I set up the camera near my de facto watering hole, which consists of a ground-level birdbath and a nearby pond. Wildlife photography ethics require that one should never lure wildlife to a camera with food as it changes their behavior. Making water available in an ongoing 1,200-year megadrought exacerbated by human-caused climate breakdown, however, creates a welcome oasis for wildlife and is, in many cases, essential for their survival. This is analogous to the practice in drought-stricken parts of Africa of building permanent cisterns for elephants to supplement the natural water supply that can no longer be depended upon.
Because so many species only come at night, it’s easy to remain unaware of their presence — unless there is a camera set up. Although I had seen openings to mysterious dens in soft soil, I had no idea that we had badgers until I saw them on camera, usually around 3 a.m. And I’d never seen a raccoon, a true creature of the night, until they appeared on my digital downloads.
Coyotes are ubiquitous here and wonderful allies in keeping the rodent population in check. Because they are opportunistic hunters and foragers, one can observe them at all hours and their scat contains juniper berries, apricot pits and all manner of other, less easily identifiable things. Though they can be active during the day, particularly near sunrise and sunset, in deep night, safe from human contact, they come out in singles, pairs and packs to hunt, drink water, explore and play.

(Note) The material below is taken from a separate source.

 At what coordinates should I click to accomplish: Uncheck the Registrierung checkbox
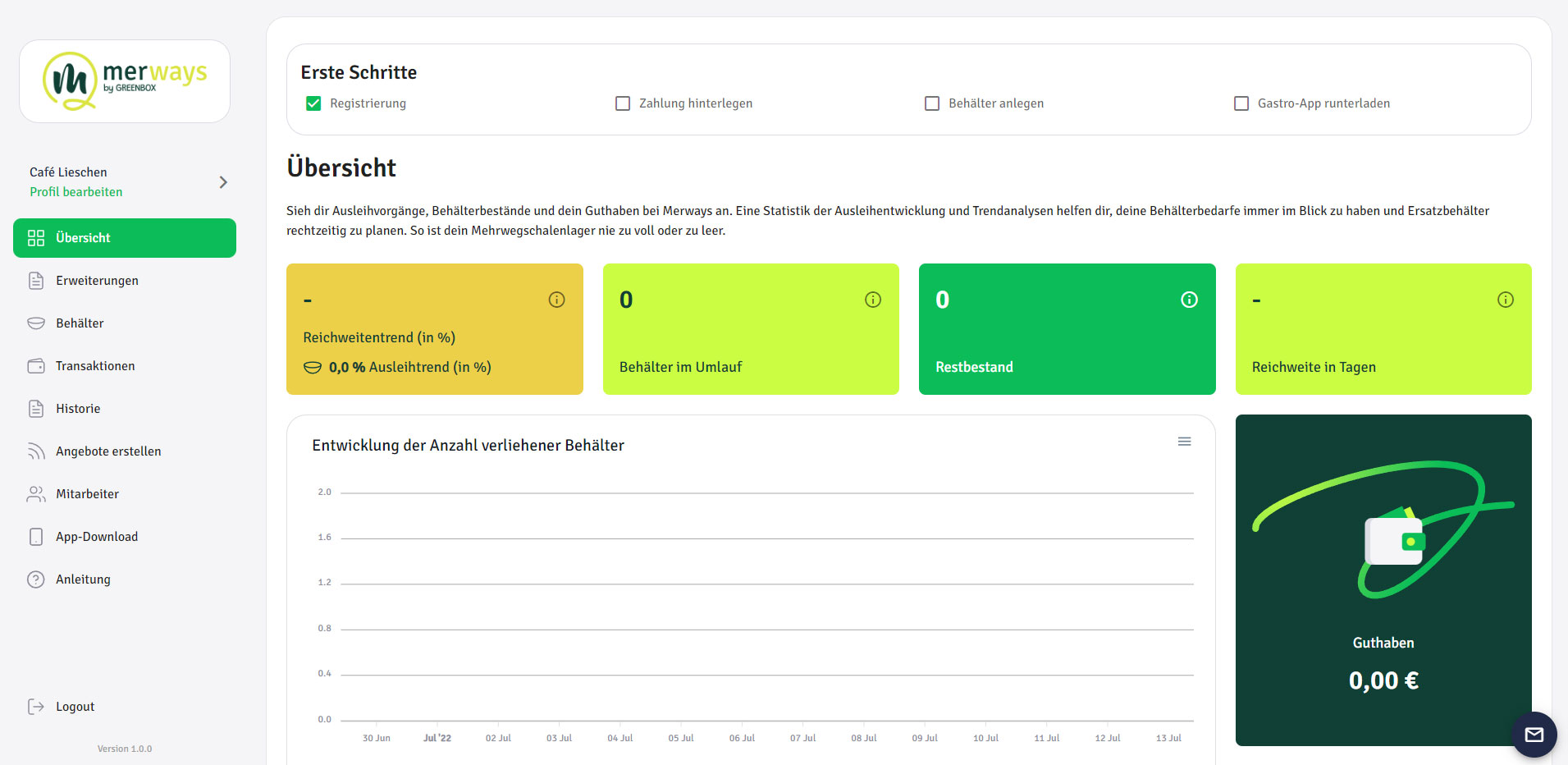pos(313,103)
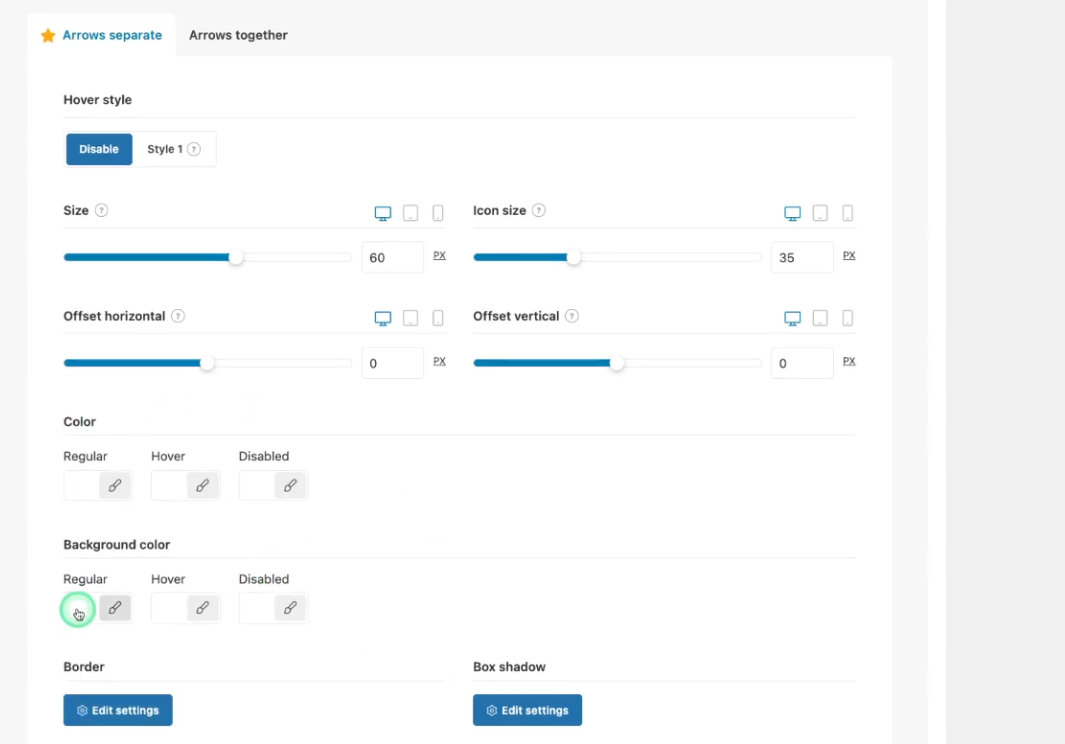Choose Style 1 hover style
Image resolution: width=1065 pixels, height=744 pixels.
pyautogui.click(x=174, y=149)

I’ve seen bobcats in broad daylight and wrote about them in Bobcats in the Hood for Voices for Biodiversity in 2017. But they much prefer the cover of night for their hunting. However, like all good cats, they like to make a liar out of humans, so some of my favorite photos are from mornings when I left the camera out for a few hours after dawn and evenings when I set it up before sunset. In some sequences, we can see a bobcat settling in, as relaxed as any indoor house cat, stretching, grooming and dozing off.
As well as the larger fauna, the watering hole serves many species of birds, snakes, rabbits, squirrels and even the mice who need to quench their thirst as much as anyone else.
The presence of so much wildlife right outside my windows lifts my heart in heavy times, and gives me both joy and, increasingly, concern for their well-being. Although hunting is not allowed where I live, rodenticides are often used by residents who are either not yet aware of the dangers of secondary poisoning to wildlife or are talked into it by pest control companies who give them false assurances (if they even know to ask) that rodenticides won’t get into the food chain.
Concerned citizens in my neighborhood have recently come together to educate our neighbors about the dangers to both wildlife and companion animals who might be tempted eat a slow-moving, dying rodent. We also offer resources on alternatives, from exclusion to rodent birth control. Most importantly, we encourage respect for predators, who are the most effective and natural method of rodent control.
I find that the presence of so many species of wildlife — quietly co-existing alongside the humans who have taken over so much of their habitat — inspires a sense of wonder in me as I check the camera’s SD card every morning to see who has visited during the night as I slept and dreamed.
None of these photos was taken directly by a human, but we still get to enjoy looking into the eyes and glimpsing into the lives of the creatures whose land we humans inhabit.